## TASK DESCRIPTION
Which lines in the data below contain the string "left"? Show each one.

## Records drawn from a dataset
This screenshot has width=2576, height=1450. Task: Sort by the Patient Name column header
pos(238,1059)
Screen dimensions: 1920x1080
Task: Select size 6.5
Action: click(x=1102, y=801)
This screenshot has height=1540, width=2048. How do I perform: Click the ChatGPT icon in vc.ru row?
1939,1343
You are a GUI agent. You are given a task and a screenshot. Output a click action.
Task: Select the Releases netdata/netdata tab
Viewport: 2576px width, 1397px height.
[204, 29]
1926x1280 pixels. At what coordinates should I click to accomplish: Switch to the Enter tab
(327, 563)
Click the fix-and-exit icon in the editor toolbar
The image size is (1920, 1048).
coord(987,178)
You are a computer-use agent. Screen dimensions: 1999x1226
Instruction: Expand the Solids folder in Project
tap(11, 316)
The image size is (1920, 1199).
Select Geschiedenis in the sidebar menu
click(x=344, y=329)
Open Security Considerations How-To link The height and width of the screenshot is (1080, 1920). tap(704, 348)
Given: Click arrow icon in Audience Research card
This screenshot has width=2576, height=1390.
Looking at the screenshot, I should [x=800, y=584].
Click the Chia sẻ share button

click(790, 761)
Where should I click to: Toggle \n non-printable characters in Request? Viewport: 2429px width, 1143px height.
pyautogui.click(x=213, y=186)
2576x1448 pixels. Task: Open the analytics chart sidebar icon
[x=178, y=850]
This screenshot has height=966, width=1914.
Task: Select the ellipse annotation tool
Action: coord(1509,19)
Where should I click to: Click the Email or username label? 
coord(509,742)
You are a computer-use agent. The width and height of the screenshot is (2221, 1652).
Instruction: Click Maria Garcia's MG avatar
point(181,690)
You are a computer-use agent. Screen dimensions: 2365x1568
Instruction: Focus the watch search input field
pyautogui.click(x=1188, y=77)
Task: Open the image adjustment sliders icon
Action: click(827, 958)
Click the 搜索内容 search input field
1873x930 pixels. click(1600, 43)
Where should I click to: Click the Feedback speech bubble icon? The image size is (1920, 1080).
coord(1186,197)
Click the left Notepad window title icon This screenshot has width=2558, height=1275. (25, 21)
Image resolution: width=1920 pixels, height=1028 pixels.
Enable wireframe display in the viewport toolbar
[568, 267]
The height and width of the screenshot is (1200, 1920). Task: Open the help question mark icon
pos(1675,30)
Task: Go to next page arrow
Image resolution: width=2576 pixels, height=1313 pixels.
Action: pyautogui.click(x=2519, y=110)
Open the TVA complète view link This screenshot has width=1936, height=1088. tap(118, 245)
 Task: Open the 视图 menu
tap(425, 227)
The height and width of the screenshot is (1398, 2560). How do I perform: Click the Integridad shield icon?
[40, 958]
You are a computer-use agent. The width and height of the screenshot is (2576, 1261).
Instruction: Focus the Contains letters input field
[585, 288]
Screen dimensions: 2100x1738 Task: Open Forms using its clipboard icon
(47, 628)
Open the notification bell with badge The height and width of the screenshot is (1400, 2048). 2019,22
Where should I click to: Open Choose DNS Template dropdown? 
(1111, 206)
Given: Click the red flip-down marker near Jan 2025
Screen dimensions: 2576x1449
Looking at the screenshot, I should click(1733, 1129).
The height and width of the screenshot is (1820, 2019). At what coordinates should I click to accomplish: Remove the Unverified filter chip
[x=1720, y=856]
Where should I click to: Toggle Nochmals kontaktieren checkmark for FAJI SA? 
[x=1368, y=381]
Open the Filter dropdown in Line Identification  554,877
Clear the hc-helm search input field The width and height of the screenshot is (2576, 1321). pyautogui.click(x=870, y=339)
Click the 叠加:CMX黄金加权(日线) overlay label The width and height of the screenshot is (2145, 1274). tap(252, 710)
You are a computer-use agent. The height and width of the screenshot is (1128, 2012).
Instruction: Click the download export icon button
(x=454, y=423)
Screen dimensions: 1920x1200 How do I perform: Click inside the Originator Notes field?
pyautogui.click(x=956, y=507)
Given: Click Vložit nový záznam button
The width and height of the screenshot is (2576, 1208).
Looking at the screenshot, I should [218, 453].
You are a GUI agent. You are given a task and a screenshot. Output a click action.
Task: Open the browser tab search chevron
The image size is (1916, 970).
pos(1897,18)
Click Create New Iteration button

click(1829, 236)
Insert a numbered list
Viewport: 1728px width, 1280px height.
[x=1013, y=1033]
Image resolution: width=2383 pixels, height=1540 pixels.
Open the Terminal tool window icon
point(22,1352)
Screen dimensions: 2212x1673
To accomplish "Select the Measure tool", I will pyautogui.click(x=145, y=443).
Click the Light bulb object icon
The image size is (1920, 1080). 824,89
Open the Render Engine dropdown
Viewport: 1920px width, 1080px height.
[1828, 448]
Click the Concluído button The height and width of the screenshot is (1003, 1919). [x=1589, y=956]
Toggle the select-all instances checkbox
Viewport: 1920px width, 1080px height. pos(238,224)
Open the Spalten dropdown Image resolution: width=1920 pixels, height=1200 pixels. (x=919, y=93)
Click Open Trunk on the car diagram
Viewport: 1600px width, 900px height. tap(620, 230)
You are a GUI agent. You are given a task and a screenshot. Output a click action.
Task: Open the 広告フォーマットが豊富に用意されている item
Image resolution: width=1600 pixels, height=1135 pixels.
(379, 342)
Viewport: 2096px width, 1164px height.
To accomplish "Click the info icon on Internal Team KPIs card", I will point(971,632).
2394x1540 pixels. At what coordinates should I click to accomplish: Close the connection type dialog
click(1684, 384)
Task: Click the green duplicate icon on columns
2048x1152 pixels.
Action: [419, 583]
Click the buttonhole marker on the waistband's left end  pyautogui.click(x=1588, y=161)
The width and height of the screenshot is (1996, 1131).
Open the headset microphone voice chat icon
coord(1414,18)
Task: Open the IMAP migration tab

## COMPLETED EXERCISE
Click the left Notepad window title icon This screenshot has width=2558, height=1275. (25, 21)
Click the buttonhole marker on the waistband's left end  pyautogui.click(x=1588, y=161)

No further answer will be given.